Netflix co-CEO Ted Sarandos has admitted he may have misjudged the company’s launch strategy in India, saying that releasing Sacred Games as the first Indian original may not have been the ideal starting point.
Speaking about Netflix’s slower-than-expected growth in the Indian market, Sarandos to Nikhil Kamath on the latter’s podcast, “It took us a couple of years to get the product-market fit right. Our very first Indian original show was Sacred Games. And I thought, ‘This is going to be great. People in India love movies.
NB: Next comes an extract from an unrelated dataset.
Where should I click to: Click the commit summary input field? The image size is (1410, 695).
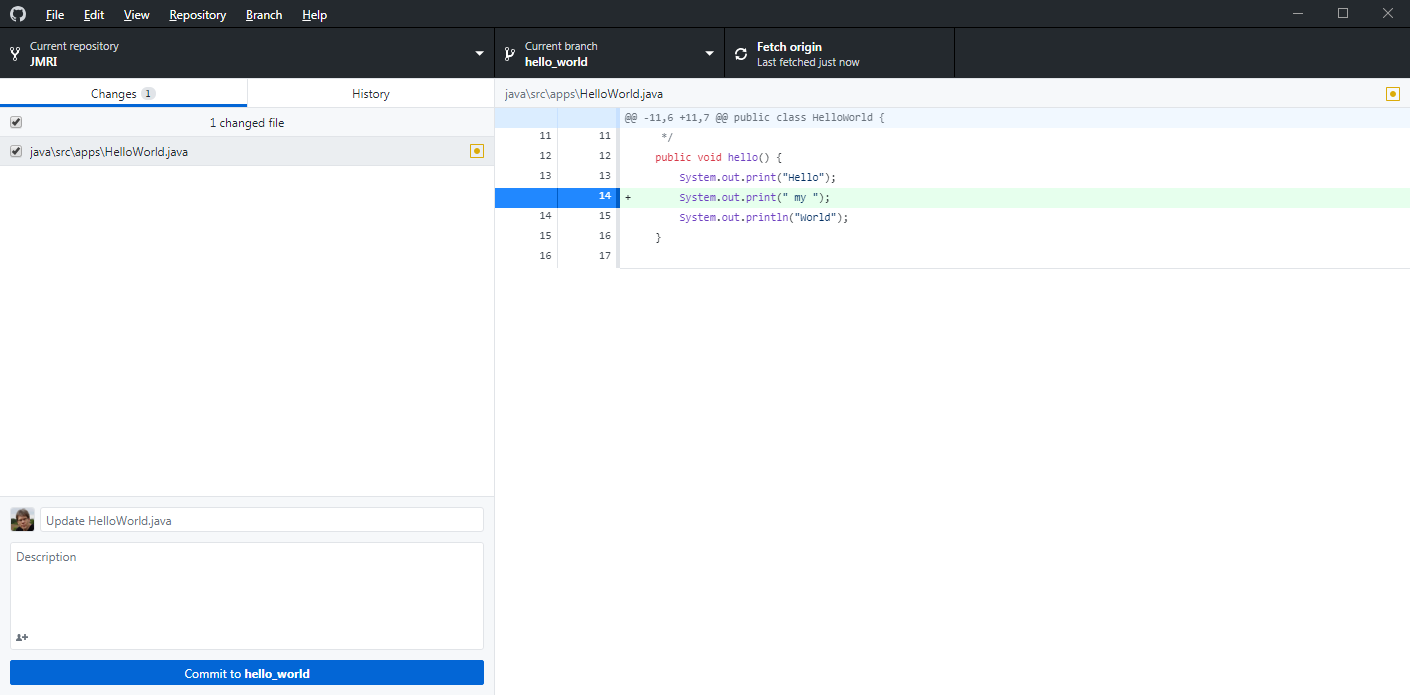(x=261, y=520)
This is a TV show that feels as big as a movie, it has movie stars.’”
He went on to reflect on the cultural gap and said, “What’s interesting about it is that it was very, very novel, but what I didn’t understand was that we were introducing a brand new kind of entertainment in a country the size of India.”
Sarandos admitted that, in hindsight, he might have taken a different approach. “If I did it all over again, would I have done Sacred Games a couple of years later, and did things that were more populist instead? Maybe.”
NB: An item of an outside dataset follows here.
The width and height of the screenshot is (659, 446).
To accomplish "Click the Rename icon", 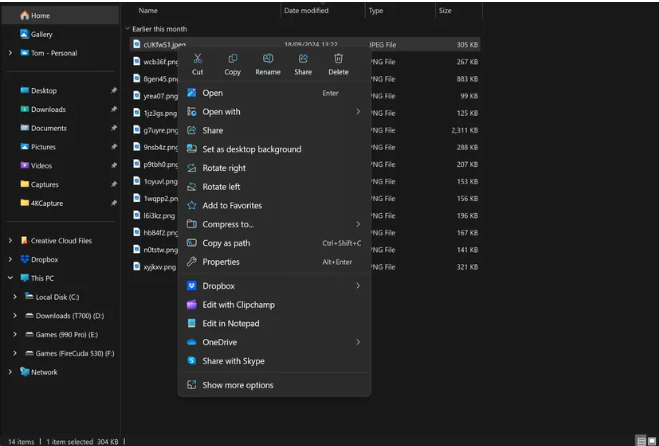I will pos(267,59).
Despite the challenges, he remains optimistic about the future. “We knew that India was going to be a slower journey to get to where we wanted to get to. But it’s a great prize, at the end of the day. The addressable market is growing in the next couple of years in India, so it’s exciting,” he said.
About Sacred Games
‘Sacred Games’ follows Sartaj Singh (Saif Ali Khan), a troubled Mumbai police officer who receives a cryptic call from gangster Ganesh Gaitonde (Nawazuddin Siddiqui), warning him to save the city within 25 days.
The series, developed by Vikramaditya Motwane and Anurag Kashyap, was based on Vikram Chandra’s novel and became Netflix’s first original Indian series. Development began in 2014, after Netflix VP Erik Barmack approached Motwane to create Indian content.